___ DATA EXCERPTS ___

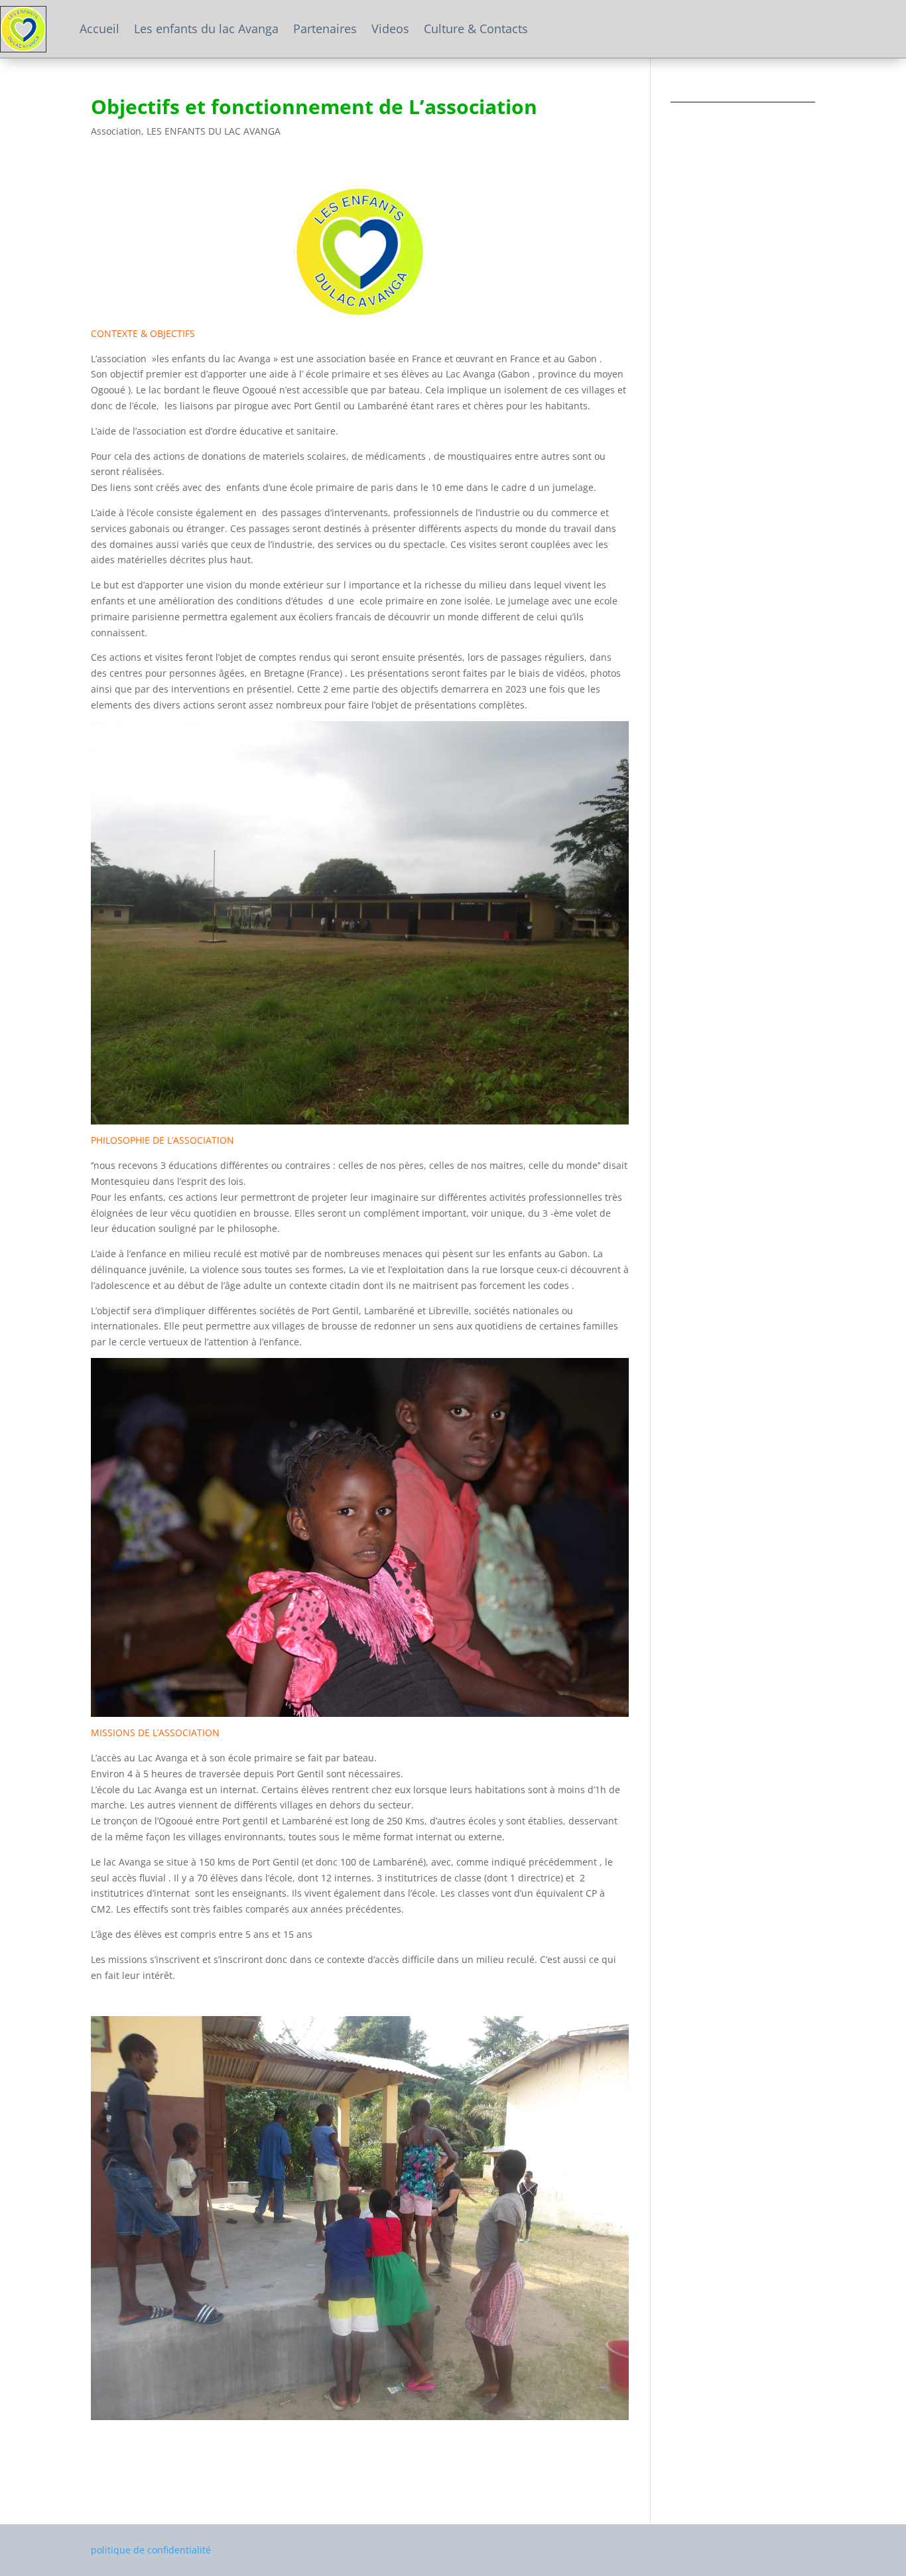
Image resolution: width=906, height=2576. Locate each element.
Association (116, 131)
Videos (390, 28)
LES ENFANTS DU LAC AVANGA (214, 131)
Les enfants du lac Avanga (206, 28)
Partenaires (325, 28)
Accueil (99, 28)
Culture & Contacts (476, 28)
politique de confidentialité (151, 2549)
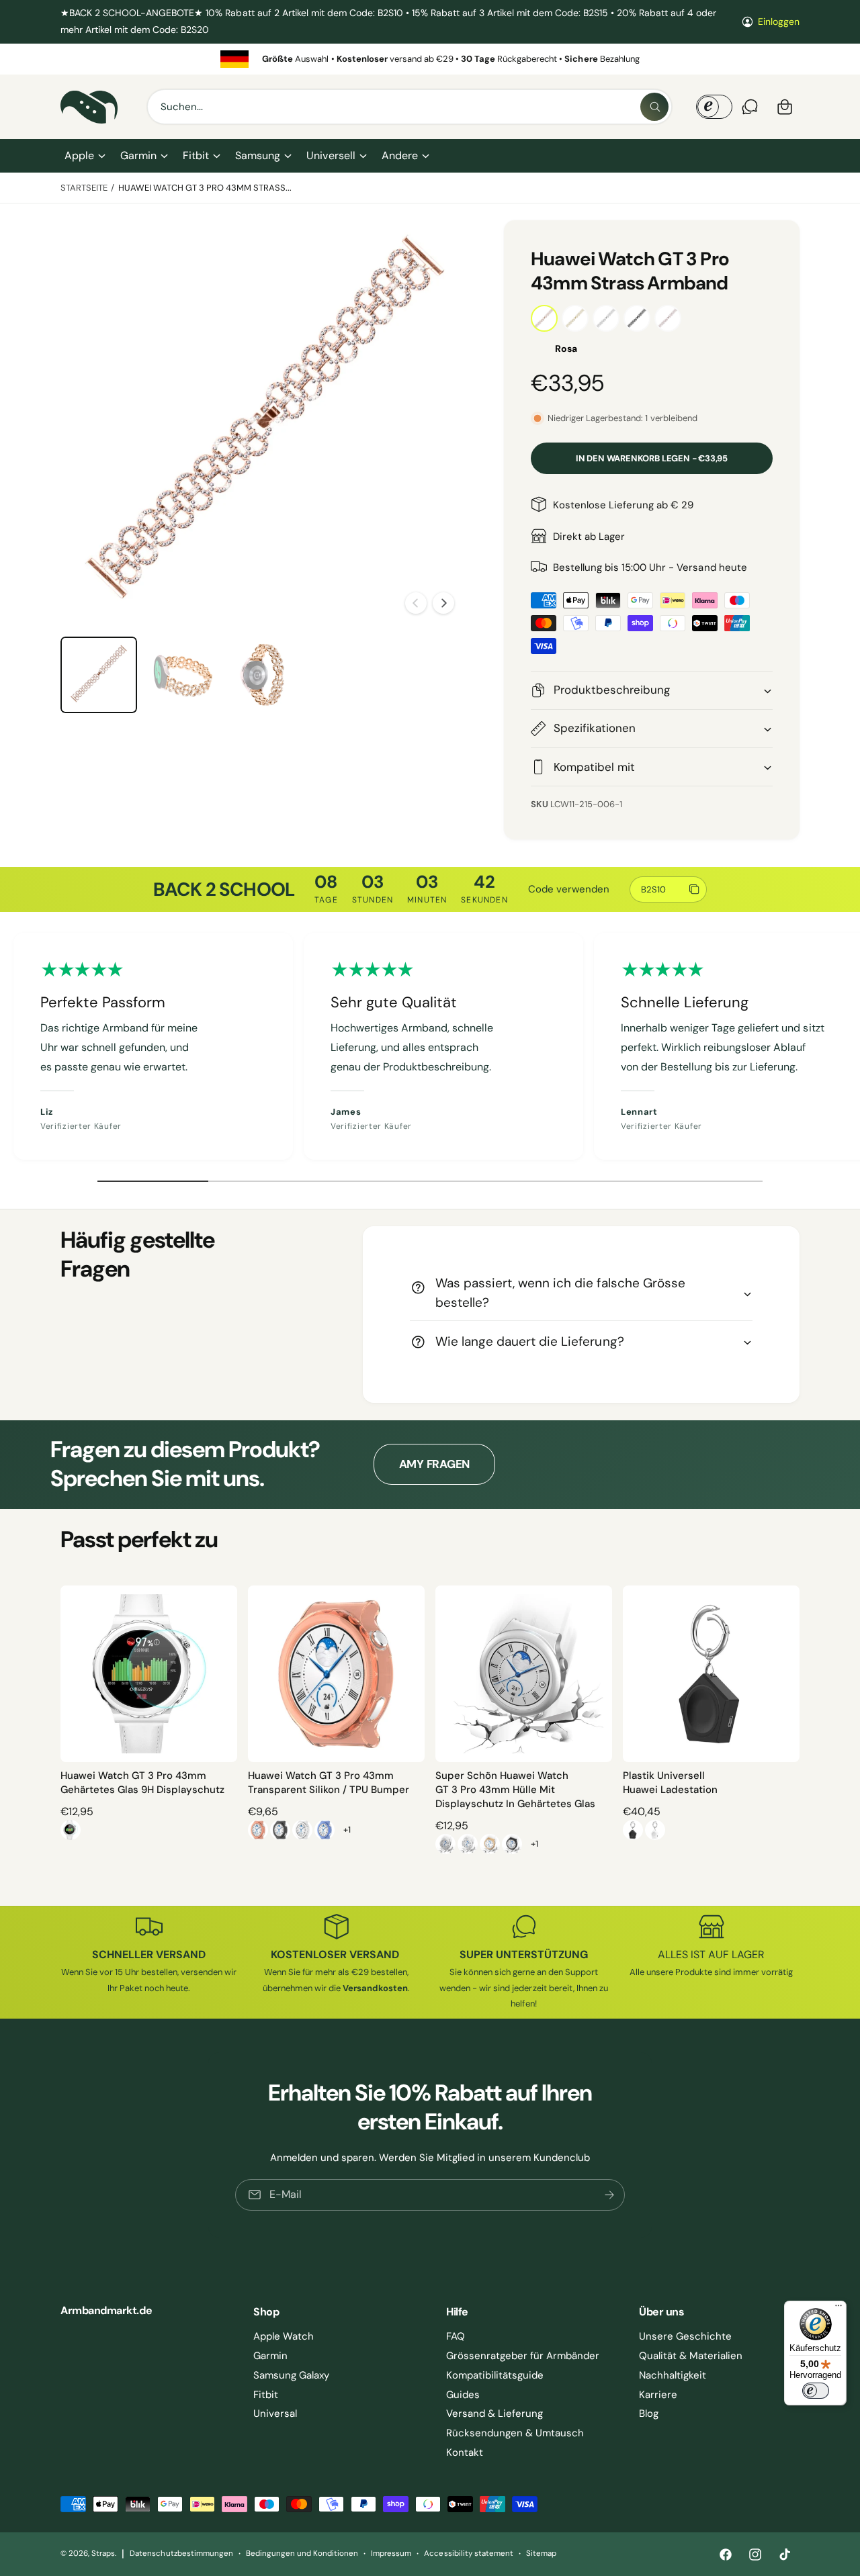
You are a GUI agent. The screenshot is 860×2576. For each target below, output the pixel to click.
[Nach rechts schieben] (443, 603)
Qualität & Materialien (690, 2355)
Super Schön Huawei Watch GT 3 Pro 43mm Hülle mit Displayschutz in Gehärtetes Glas (515, 1789)
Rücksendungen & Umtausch (515, 2433)
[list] (430, 58)
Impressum (391, 2553)
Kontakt (464, 2452)
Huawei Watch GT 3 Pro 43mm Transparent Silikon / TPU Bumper (328, 1782)
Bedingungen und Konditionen (302, 2553)
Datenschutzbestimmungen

___

Where an entry holds a picture, leave the picture out and output the rest exactly.

Image resolution: width=906, height=2576. Locate each element.
Association (116, 131)
Videos (390, 28)
LES ENFANTS DU LAC AVANGA (214, 131)
Les enfants du lac Avanga (206, 28)
Partenaires (325, 28)
Accueil (99, 28)
Culture & Contacts (476, 28)
politique de confidentialité (151, 2549)
You are a GUI agent. The screenshot is 860×2576. For each target below, output the pixel to click.
[Nach rechts schieben] (443, 603)
Qualität & Materialien (690, 2355)
Super Schön Huawei Watch GT 3 Pro 43mm Hülle mit Displayschutz in Gehärtetes Glas (515, 1789)
Rücksendungen & Umtausch (515, 2433)
[list] (430, 58)
Impressum (391, 2553)
Kontakt (464, 2452)
Huawei Watch GT 3 Pro 43mm Transparent Silikon / TPU Bumper (328, 1782)
Bedingungen und Konditionen (302, 2553)
Datenschutzbestimmungen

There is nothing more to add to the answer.